Sid Meier’s Civilization: Beyond Earth

A couple of weeks ago, I posted about my new found love for Sid Meier's Civilization, in the shape of the fifth installment in the series. I also got my greedy little hands on the second DLC, Brave New World, and it's joy to play.

But Civ V is no joke. Although not nearly as difficult to pick up and play as many strategy games out there – Crusader Kings II comes to mind – there are lots of little things to learn and keep track of. Religion, Culture, Economy etc. all contain hidden depths you need to understand in order to master this great game.

So in order to gain a deeper understanding, I dug around on the web and found a lovely little site called www.civfanatics.com where you can read easy to understand guides in all the aspects of this magnificent game.

But when I went there today, I found some new I just have to share with you all:

Namely, that in the final quarter of 2014 (if all goes well) we will get Sid Meier’s Civilization: Beyond Earth!

Civ in Space! Say it with me, Ciiiv iiin Spaaaaace!

Sorry, I got a little carried away there, but it does look amazing. I myself missed out on Master of Orion back in the olden days, so I'm really looking forward to this.
Now I know I have recently been all giggly about stuff and later on regretted it, but I can't help it this time.

Until next week, here's hoping!

Monday, April 7, 2014

Duun dun, duun dun, dun dun dun..

Today we're going to talk about the most iconic fish in pop culture history: Jaws.
I got the novel from a colleague who needed to make shelf space, and for good measure, I re-watched the movie last Saturday.

From here on in there be spoilers!

Jaws is one of those rare instances where the movie is actually better than the book. Not that Peter Benchley's book is bad, quite the contrary. It is in fact pretty good.
Usually though, when a director makes changed from the original novel, it's due to economic or practical reasons, but Spielberg’s changes makes the story so much smoother.

You see, in the book there's a sub plot concerning mayor Vaughan being under mafia control, and another where Mrs. Brody has an affair with Matt Hooper. Neither plot really advances the story very much in the book itself and it would have dragged the already two hour movie down rather badly.

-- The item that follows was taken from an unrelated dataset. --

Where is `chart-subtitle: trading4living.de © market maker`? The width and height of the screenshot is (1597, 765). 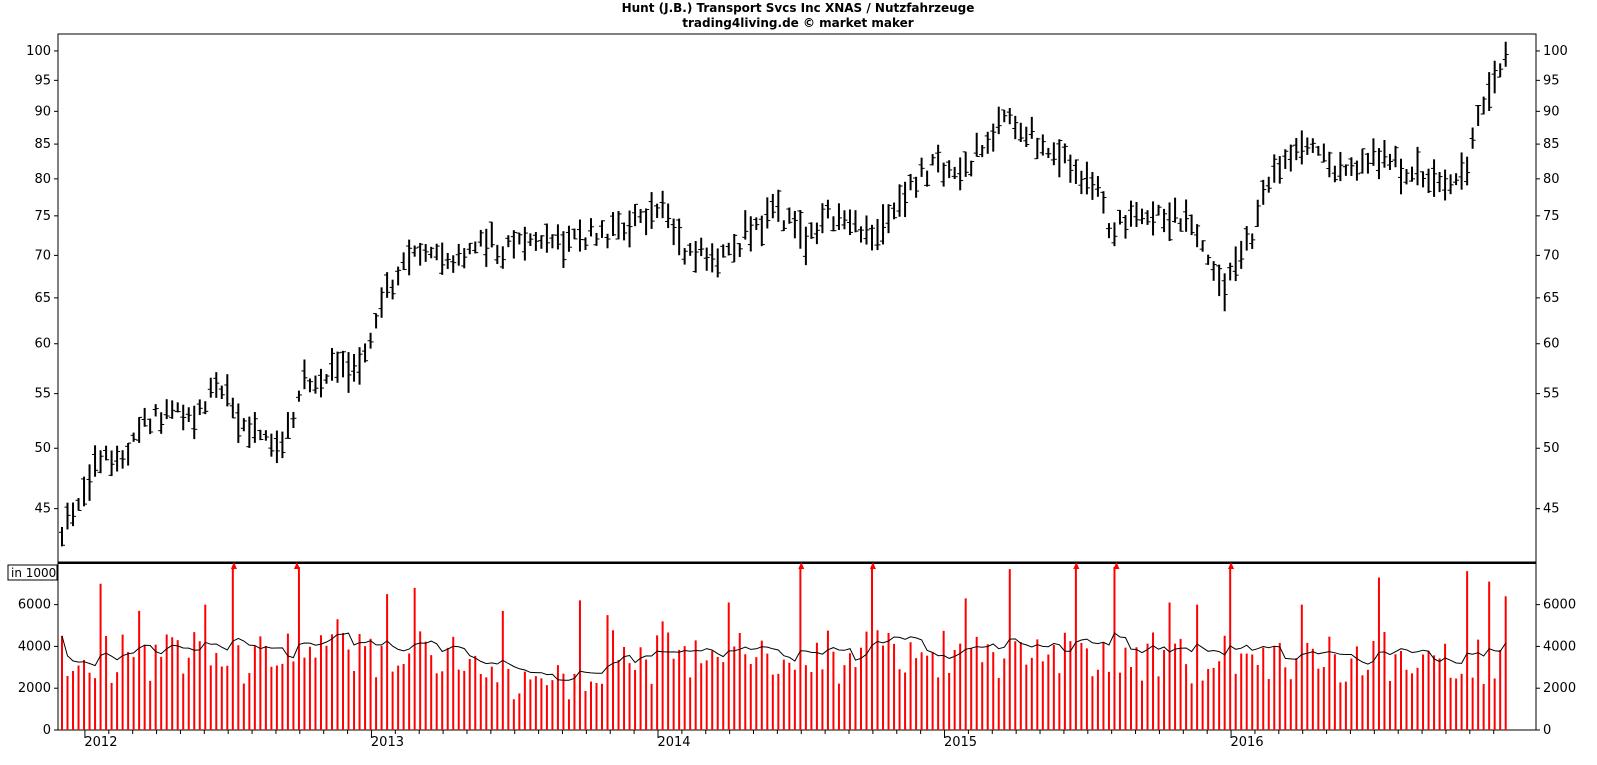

The only other really big changes concerns three of the characters. In the book, Hooper gets eaten while in the shark cage, Quint drowns instead of being eaten, and the shark itself finally succumbs to it's wounds instead of being detonated by oxygen tank.

My only real criticism of the book was the marital problems of the Brody's. In the movie they are happily married and have only recently moved to Amity.
In the book, Brody is an islander and his wife used to be one of the “Summer People” who only arrive in town during the summer. Several times she broods about her decision to abandon her rich, spoiled ways and marry the local cop. This ultimately lands her in bed with Hooper (the shark specialist) since he is not only the kind of rich guy she used to date, but actually the younger brother of her old boyfriend. The final outcome of this subplot, is that she finally decides she's happy being married to the cop. However, this takes several chapters, and is fairly dull when you're lusting for shark action.

If you're a fan of the movie, and come across the book, do pick up a copy. It is well worth it, since it adds things the movie couldn't. For me, the ultimate kicker was that my copy (and in fact the movie) was printed the same year I was born.